Comparative Example 8
Nylon 6 (manufactured by Ube Industries Ltd .: UBE nylon 6) was spun at a spinning head temperature of 250 ° C. and stretched 4 times at a water bath temperature of 85 ° C. to obtain a fiber of 200 denier / 100 filament. Using this fiber, a nonwoven fabric was obtained in the same manner as in Example 8 to prepare a battery separator.
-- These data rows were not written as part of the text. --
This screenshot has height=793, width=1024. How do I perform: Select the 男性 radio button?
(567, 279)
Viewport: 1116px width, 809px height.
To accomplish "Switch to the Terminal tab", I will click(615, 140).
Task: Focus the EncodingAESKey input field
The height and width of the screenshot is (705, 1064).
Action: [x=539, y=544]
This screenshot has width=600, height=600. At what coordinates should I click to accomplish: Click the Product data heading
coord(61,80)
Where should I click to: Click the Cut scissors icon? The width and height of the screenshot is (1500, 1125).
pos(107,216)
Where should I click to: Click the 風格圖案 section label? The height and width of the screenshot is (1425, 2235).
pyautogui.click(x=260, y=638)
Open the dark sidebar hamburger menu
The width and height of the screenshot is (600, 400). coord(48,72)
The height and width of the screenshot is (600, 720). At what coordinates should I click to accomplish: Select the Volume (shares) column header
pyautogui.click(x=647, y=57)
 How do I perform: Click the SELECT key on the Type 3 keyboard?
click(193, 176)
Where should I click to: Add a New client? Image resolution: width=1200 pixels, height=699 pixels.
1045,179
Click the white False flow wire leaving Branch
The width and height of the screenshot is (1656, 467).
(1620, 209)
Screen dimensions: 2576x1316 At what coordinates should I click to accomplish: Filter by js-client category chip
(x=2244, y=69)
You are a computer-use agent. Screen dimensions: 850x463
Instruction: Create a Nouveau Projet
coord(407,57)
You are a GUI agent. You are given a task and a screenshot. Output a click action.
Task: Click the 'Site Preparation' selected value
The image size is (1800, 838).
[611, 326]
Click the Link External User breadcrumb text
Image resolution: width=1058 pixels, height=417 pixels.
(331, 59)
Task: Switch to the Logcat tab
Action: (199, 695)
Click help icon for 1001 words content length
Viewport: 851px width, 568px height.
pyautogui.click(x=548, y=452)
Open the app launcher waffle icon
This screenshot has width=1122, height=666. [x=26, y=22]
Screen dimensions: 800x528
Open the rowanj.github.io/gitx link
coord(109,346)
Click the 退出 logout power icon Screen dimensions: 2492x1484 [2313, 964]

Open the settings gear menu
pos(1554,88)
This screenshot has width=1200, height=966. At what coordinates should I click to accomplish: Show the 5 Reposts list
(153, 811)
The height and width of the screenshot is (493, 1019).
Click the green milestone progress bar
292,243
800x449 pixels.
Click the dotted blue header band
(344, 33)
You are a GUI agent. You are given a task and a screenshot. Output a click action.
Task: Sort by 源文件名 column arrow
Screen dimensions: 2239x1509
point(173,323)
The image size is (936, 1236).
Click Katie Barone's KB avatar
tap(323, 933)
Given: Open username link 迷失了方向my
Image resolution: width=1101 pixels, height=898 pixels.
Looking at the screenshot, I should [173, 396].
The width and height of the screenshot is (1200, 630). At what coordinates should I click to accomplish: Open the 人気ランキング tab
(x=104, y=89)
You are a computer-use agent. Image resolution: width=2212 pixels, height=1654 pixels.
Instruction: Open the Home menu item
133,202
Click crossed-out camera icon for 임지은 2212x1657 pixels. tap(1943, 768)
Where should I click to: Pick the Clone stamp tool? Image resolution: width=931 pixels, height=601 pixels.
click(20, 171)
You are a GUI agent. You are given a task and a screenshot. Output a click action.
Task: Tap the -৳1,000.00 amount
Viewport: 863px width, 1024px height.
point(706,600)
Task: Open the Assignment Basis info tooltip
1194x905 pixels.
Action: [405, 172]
This separator was evaluated and the results are shown in Table 5. As is apparent from the results in Table 5, although the alkali resistance and electrolyte solution retention were excellent, the oxidation degradation resistance was very low.

Claims (4)

  Dicarboxylic acid component in which 60 mol% or more of dicarboxylic acid component is aromatic dicarboxylic acid, and 60 mol% or more of diamine component is 1,9-nonanediamine or 1,9-nonanediamine and 2-methyl-1,8-octanediamine A composite fiber comprising a polyamide comprising a diamine component which is a combination of the above and a thermoplastic polymer incompatible with the polyamide.   2. The composite fiber according to claim 1, wherein the thermoplastic polymer is a heat-fusible component.   A non-woven fabric for a battery separator using at least 50% by weight of the conjugate fiber according to claim 2. Dicarboxylic acid component in which 60 mol% or more of dicarboxylic acid component is aromatic dicarboxylic acid, and 60 mol% or more of diamine component is 1,9-nonanediamine or 1,9-nonanediamine and 2-methyl-1,8-octanediamine A non-woven fabric for a battery separator using at least 50% by weight of a fibrillated fiber comprising a polyamide composed of a diamine component and a polyamide polymer incompatible with the polyamide.